A former Russian spy has reportedly fallen critically ill in the UK after exposure to an “unknown substance,” British media say.
Police confirmed Monday that they had found an old man and a young girl unconscious near a shopping mall in Salisbury, about 90 miles (145 kilometers) west of London on Sunday afternoon.
The pair was then announced by the UK media to be convicted Russian spy Sergei Skripal and his daughter. The 66-year-old has an address in Salisbury.
"They are currently being treated for suspected exposure to an unknown substance. Both are currently in a critical condition in intensive care," Wiltshire Police, which is responsible for the Salisbury area, said in a statement.

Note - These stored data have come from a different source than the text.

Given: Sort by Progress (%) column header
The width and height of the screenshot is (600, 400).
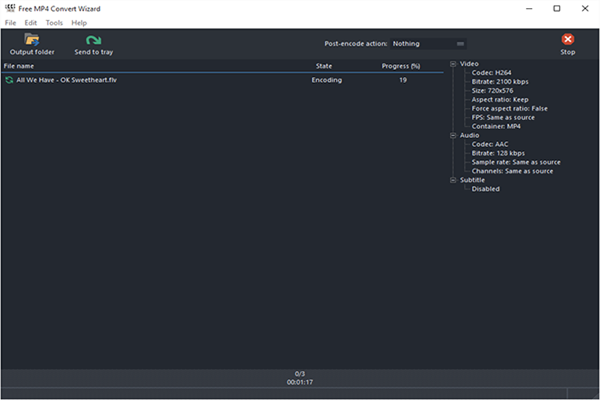Looking at the screenshot, I should 401,66.

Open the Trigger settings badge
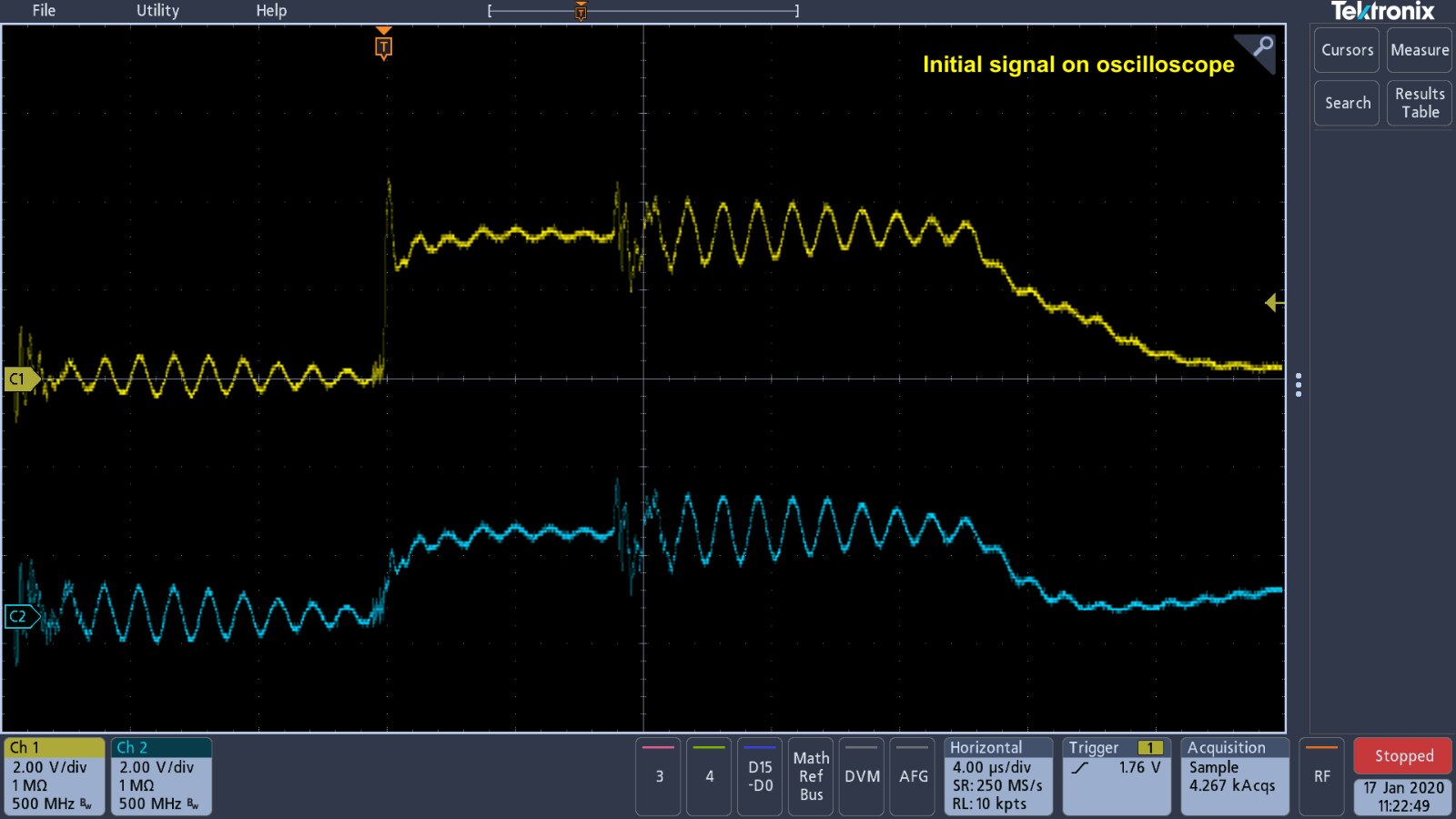pos(1116,775)
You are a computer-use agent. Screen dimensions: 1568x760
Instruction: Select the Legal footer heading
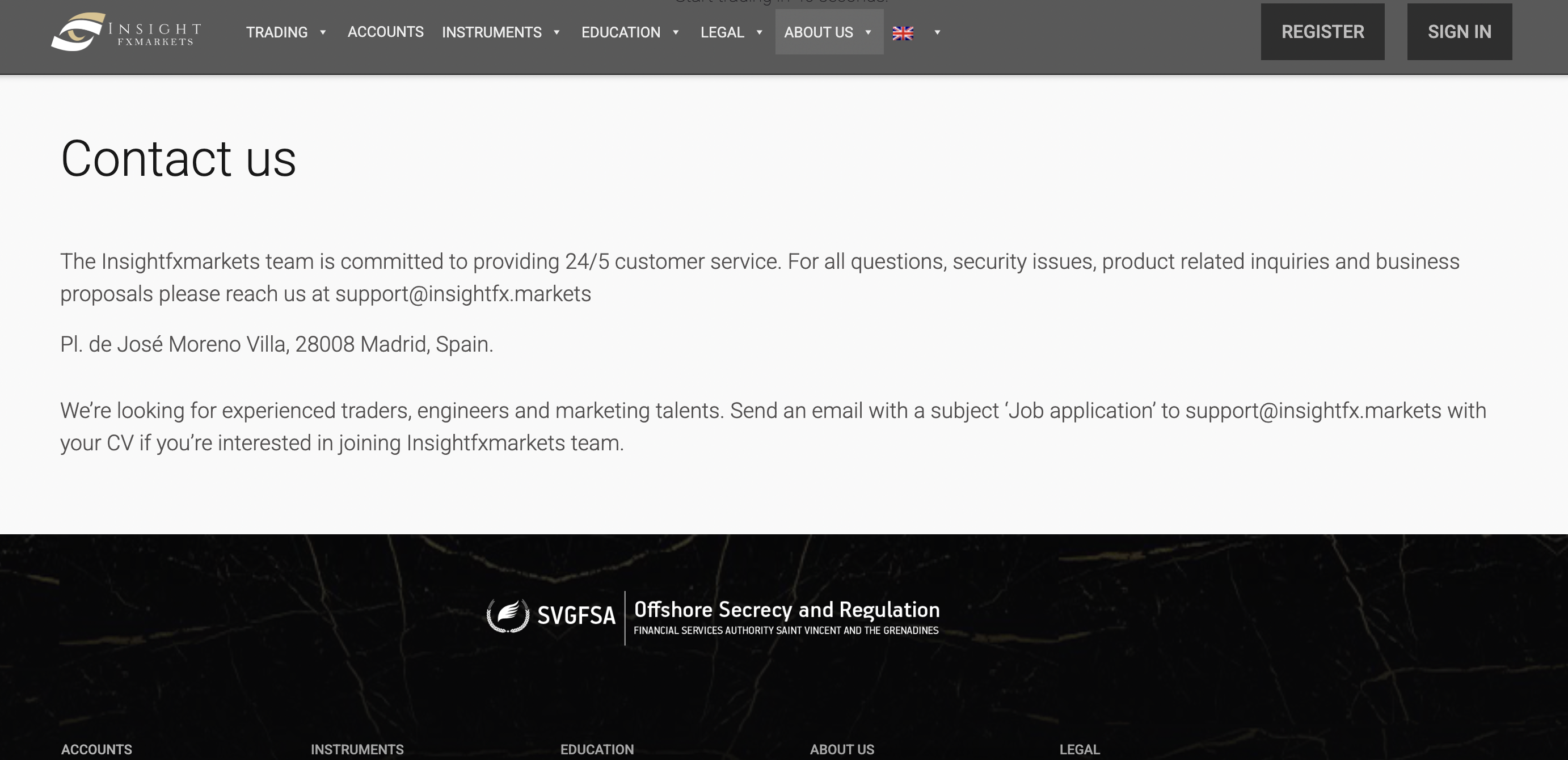(1079, 749)
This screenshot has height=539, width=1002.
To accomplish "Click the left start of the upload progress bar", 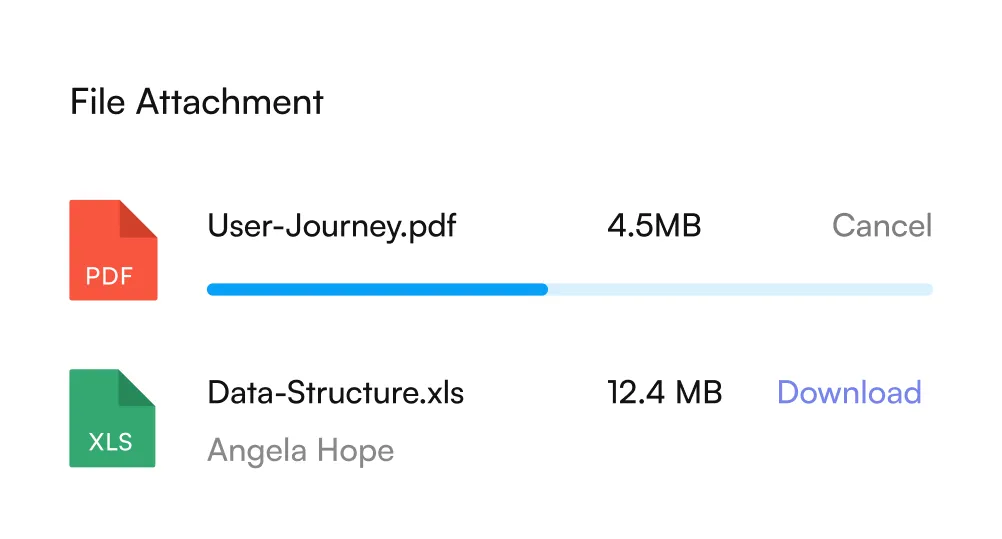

Eyewitnesses told BBC that Skripal “was doing some strange hand movements, looking up to the sky" before being taken away by medical teams.
The discovery prompted police and local authorities to stage a dramatic decontamination effort that saw officers sporting yellow biohazard suits work into the night spraying down the whole street. The Salisbury hospital's emergency room was also shuttered as a precautionary step.
Accusing Skripal of spying for Britain, Russia arrested him in 2004 and sentenced him to 13 years in prison in 2006. However, the former spy was released four years later as part of a US-Russian spy swap.
He served with Russia's military intelligence before retiring in 1999. The spy then made his way to Russia’s Foreign Ministry and worked there until 2003.
After his arrest in Moscow, he confessed to the espionage charges and revealed that the British intelligence had first contacted him in 1995.
Apparently, London had paid Skripal more than $100,000 in exchange for information about the Russian military intelligence’s agents in Europe.
Russia denies involvement
Moscow has since denied having any information about the former spy’s mysterious illness.
“We don’t possess any information about what could have been the cause [of Skripal’s illness], and what this could be connected to,” Dmitry Peskov, a Kremlin spokesman, told the media, calling the incident “tragic.”
Litvinenko parallel
Despite Peskov’s comments, the British media were quick to draw parallels between this and 2006 mysterious poisoning of another Russian spy, Alexander Litvinenko.
Litvinenko, an outspoken critic of Putin who fled to Britain in 2000, died after drinking green tea poisoned with radioactive isotope polonium-210 at a London hotel.
His death plunged British-Russian relations to a post-cold war low. Moscow refused to extradite Russian nationals that London blamed for Litvinenko’s death.